• Exercise instructions
Your copy begins at the line with "The height and width of the screenshot is (255, 925)." and runs through the end of the data below. Set down only those lines exactly, without pictures.

Saved entries
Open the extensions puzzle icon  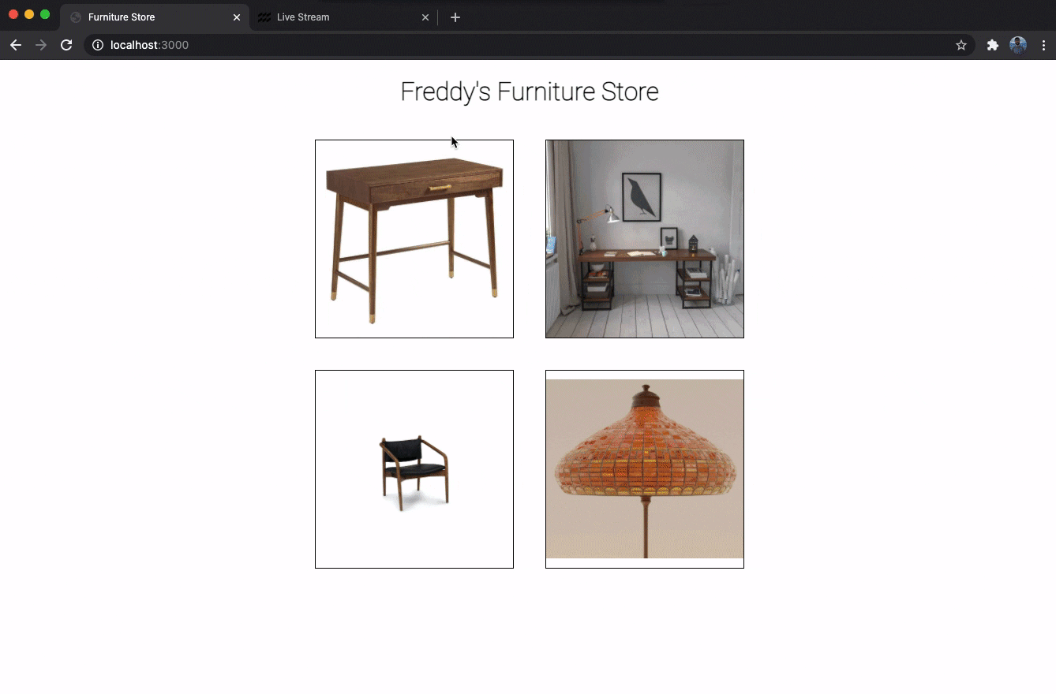click(x=993, y=45)
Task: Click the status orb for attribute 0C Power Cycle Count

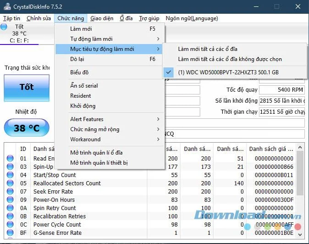Action: point(10,224)
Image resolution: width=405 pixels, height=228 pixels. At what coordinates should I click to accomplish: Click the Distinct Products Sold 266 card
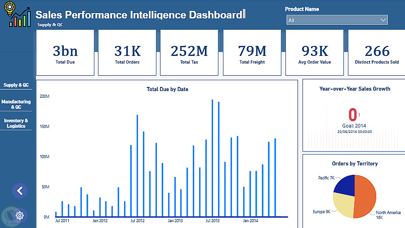(376, 53)
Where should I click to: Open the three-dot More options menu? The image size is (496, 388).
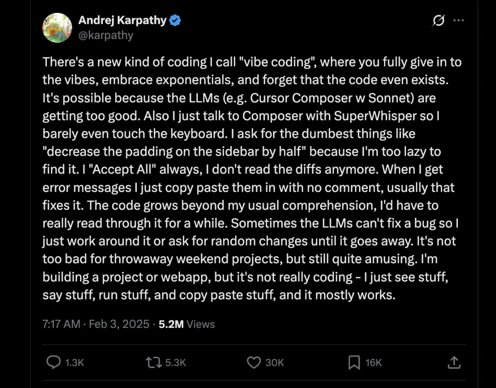coord(458,21)
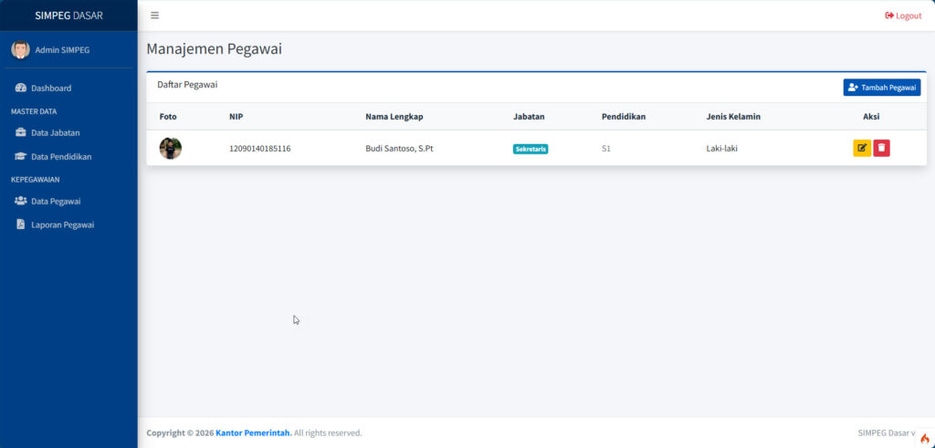Click the yellow edit employee icon
The image size is (935, 448).
(x=861, y=148)
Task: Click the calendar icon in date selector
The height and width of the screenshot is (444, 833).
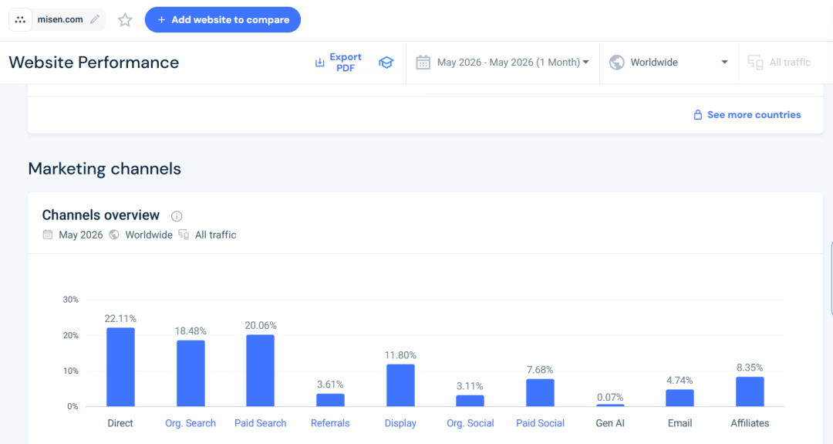Action: [x=423, y=63]
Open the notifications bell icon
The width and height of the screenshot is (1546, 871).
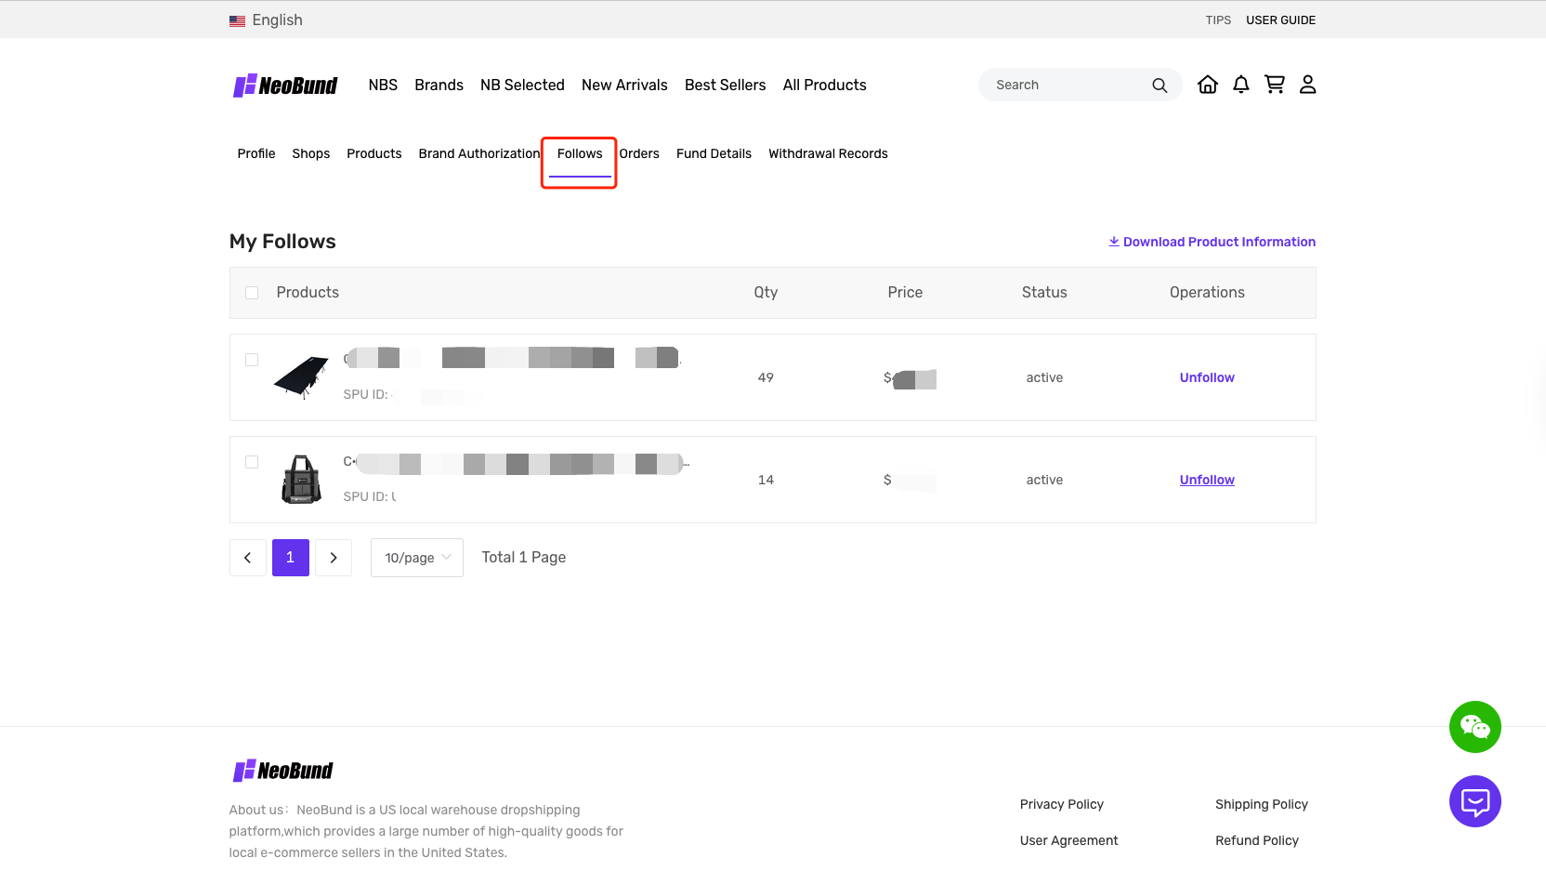click(1240, 85)
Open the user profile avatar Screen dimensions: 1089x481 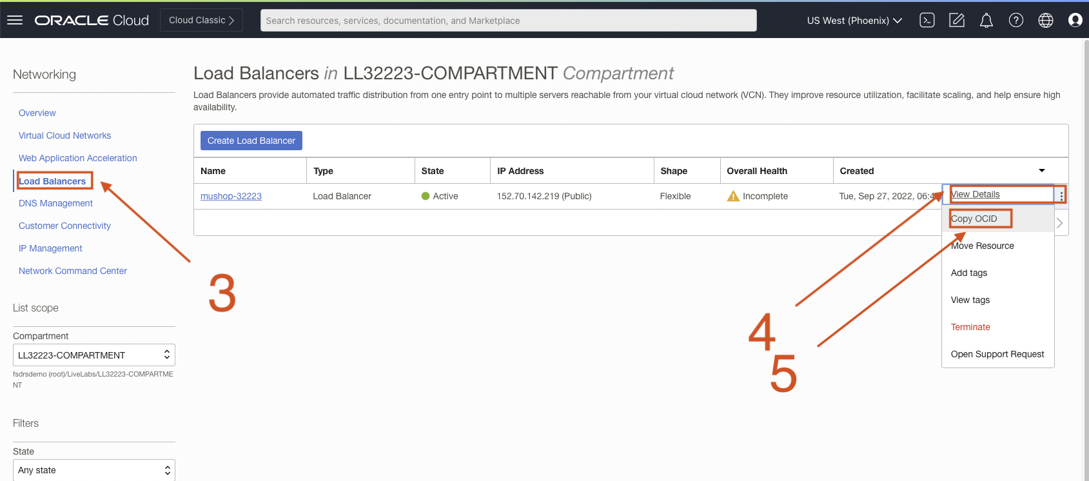click(1075, 21)

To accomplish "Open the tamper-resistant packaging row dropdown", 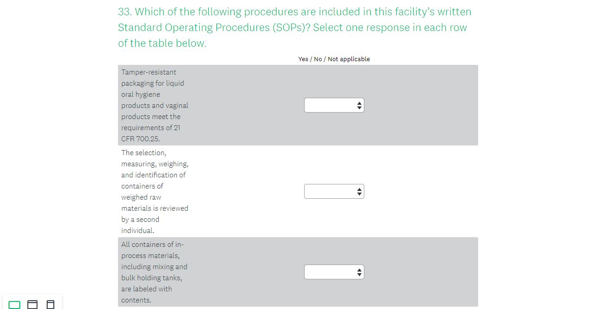I will [334, 105].
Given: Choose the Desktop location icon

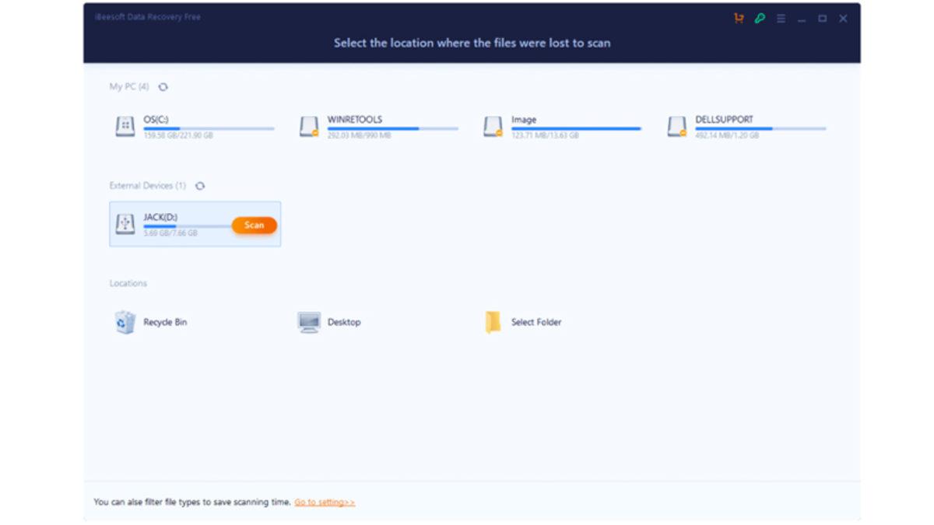Looking at the screenshot, I should [308, 321].
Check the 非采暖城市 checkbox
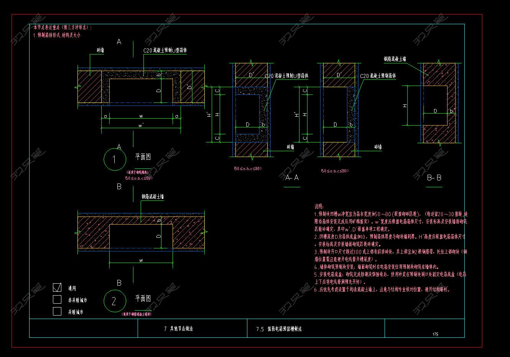The height and width of the screenshot is (357, 510). (x=57, y=299)
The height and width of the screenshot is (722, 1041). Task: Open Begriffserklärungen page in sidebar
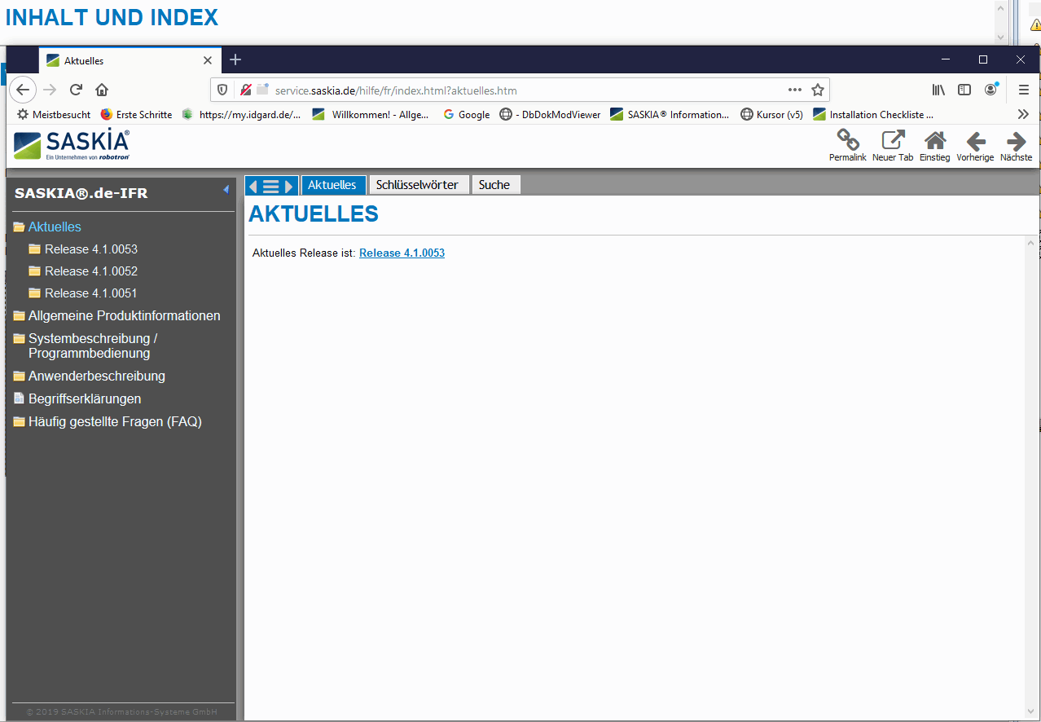[84, 399]
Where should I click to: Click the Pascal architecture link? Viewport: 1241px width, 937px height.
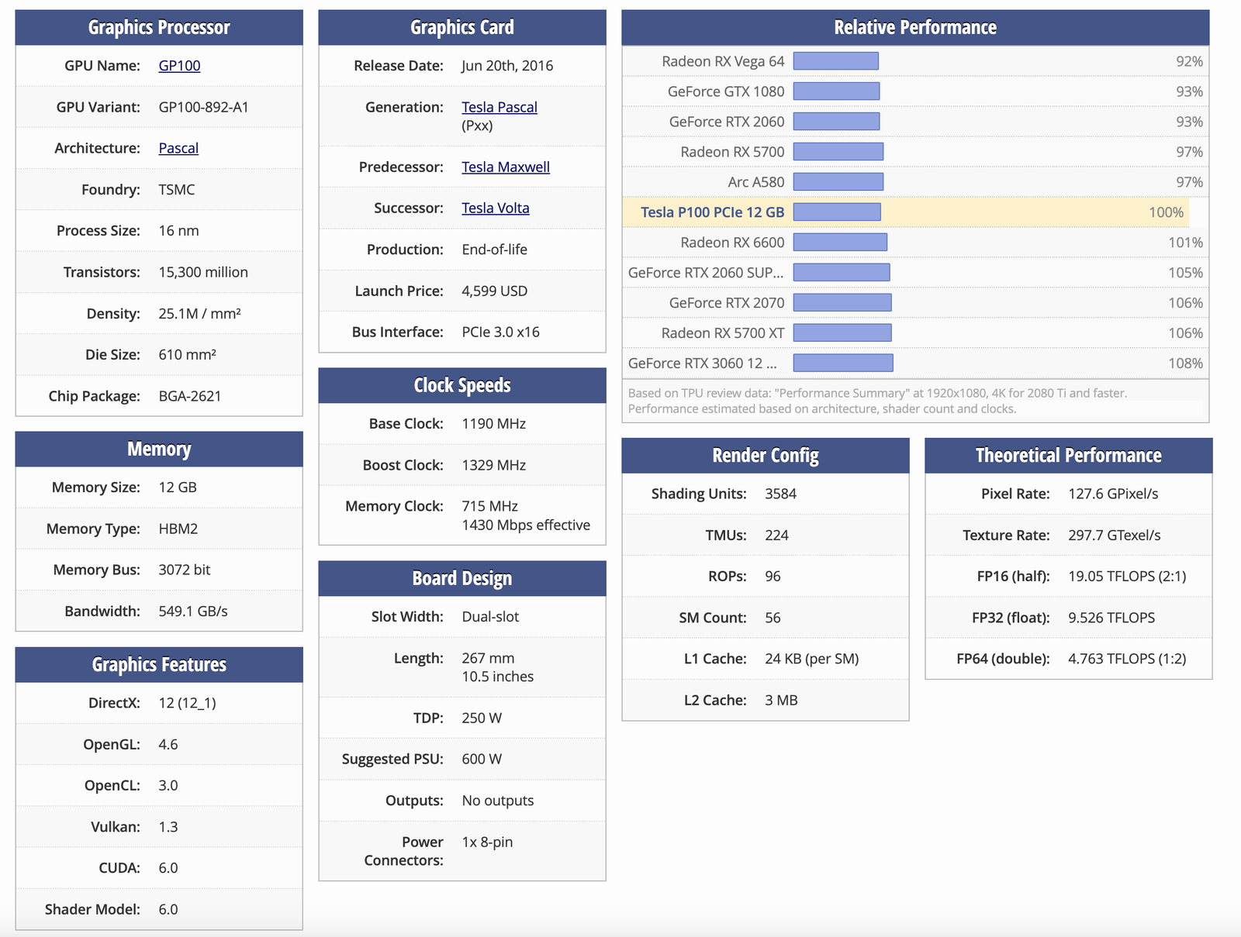pyautogui.click(x=178, y=148)
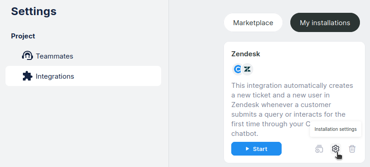Open Installation settings gear icon
This screenshot has width=370, height=167.
click(x=335, y=149)
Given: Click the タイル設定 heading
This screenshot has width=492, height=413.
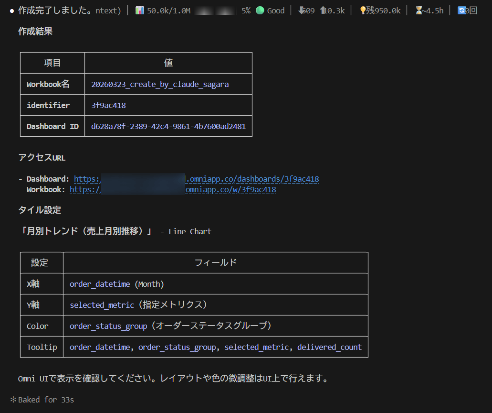Looking at the screenshot, I should [x=40, y=210].
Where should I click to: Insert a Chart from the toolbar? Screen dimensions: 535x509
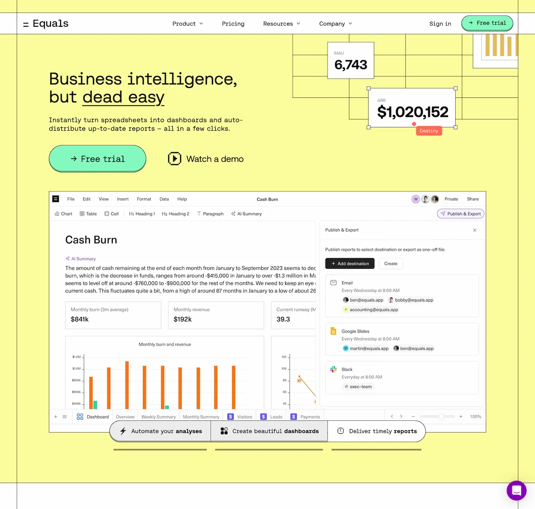(x=63, y=214)
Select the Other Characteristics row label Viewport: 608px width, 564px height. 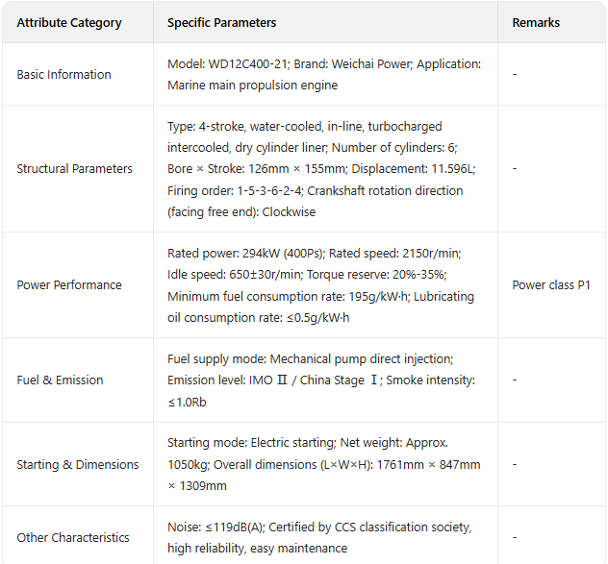pyautogui.click(x=73, y=537)
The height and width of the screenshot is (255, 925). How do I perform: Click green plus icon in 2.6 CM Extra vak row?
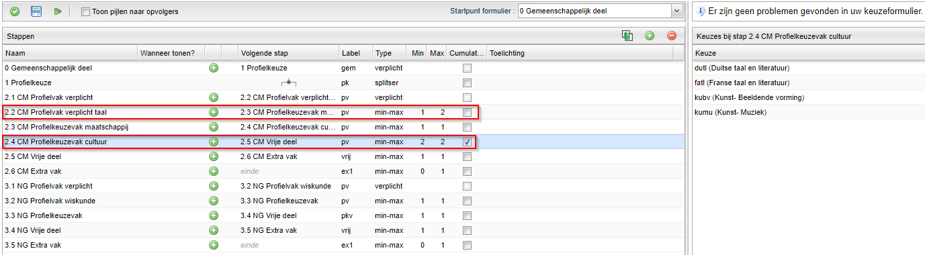214,171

• Solution
The height and width of the screenshot is (255, 925). How do I perform: Click green plus icon in 2.6 CM Extra vak row?
214,171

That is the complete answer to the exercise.